- THE PROBLEM
Copy out everything from the start of the rows below down to the line containing "Follow the Advanced", both ends included, reproducing each line character for character.

'''

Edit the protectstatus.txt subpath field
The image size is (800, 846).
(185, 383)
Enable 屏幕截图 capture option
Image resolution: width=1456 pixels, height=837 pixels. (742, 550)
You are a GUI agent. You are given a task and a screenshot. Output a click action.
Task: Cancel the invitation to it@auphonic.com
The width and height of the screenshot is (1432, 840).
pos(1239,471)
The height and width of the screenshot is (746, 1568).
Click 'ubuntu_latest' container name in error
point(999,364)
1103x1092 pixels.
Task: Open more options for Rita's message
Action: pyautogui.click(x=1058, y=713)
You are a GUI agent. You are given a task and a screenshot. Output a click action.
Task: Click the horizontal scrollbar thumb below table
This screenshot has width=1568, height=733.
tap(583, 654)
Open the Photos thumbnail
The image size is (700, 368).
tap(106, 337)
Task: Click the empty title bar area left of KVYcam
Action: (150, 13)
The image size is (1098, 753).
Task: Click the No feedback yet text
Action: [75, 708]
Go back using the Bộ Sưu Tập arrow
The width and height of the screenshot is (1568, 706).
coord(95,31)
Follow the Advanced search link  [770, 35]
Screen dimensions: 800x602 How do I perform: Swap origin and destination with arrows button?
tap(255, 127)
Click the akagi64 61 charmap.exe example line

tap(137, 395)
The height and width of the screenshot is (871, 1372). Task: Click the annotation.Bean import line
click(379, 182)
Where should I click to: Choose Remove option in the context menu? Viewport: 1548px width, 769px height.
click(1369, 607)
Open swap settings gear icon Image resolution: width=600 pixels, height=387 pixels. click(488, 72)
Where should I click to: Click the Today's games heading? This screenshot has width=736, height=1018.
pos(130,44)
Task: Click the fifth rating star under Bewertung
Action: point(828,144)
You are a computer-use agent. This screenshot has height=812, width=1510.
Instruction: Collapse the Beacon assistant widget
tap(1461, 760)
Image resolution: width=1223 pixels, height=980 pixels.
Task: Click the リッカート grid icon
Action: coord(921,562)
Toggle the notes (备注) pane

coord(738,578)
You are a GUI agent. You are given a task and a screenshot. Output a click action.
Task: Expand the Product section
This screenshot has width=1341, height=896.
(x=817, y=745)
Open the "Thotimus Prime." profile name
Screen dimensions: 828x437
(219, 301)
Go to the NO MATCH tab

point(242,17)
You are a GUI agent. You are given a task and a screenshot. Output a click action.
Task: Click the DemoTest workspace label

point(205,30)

'''

- RESULT FOR THIS EXERCISE
Edit the protectstatus.txt subpath field
The image size is (800, 846).
(185, 383)
Enable 屏幕截图 capture option
Image resolution: width=1456 pixels, height=837 pixels. (742, 550)
You are a GUI agent. You are given a task and a screenshot. Output a click action.
Task: Cancel the invitation to it@auphonic.com
The width and height of the screenshot is (1432, 840).
pos(1239,471)
The height and width of the screenshot is (746, 1568).
Click 'ubuntu_latest' container name in error
point(999,364)
1103x1092 pixels.
Task: Open more options for Rita's message
Action: pyautogui.click(x=1058, y=713)
You are a GUI agent. You are given a task and a screenshot. Output a click action.
Task: Click the horizontal scrollbar thumb below table
This screenshot has width=1568, height=733.
tap(583, 654)
Open the Photos thumbnail
The image size is (700, 368).
tap(106, 337)
Task: Click the empty title bar area left of KVYcam
Action: (150, 13)
The image size is (1098, 753).
Task: Click the No feedback yet text
Action: [75, 708]
Go back using the Bộ Sưu Tập arrow
The width and height of the screenshot is (1568, 706).
coord(95,31)
Follow the Advanced search link  [770, 35]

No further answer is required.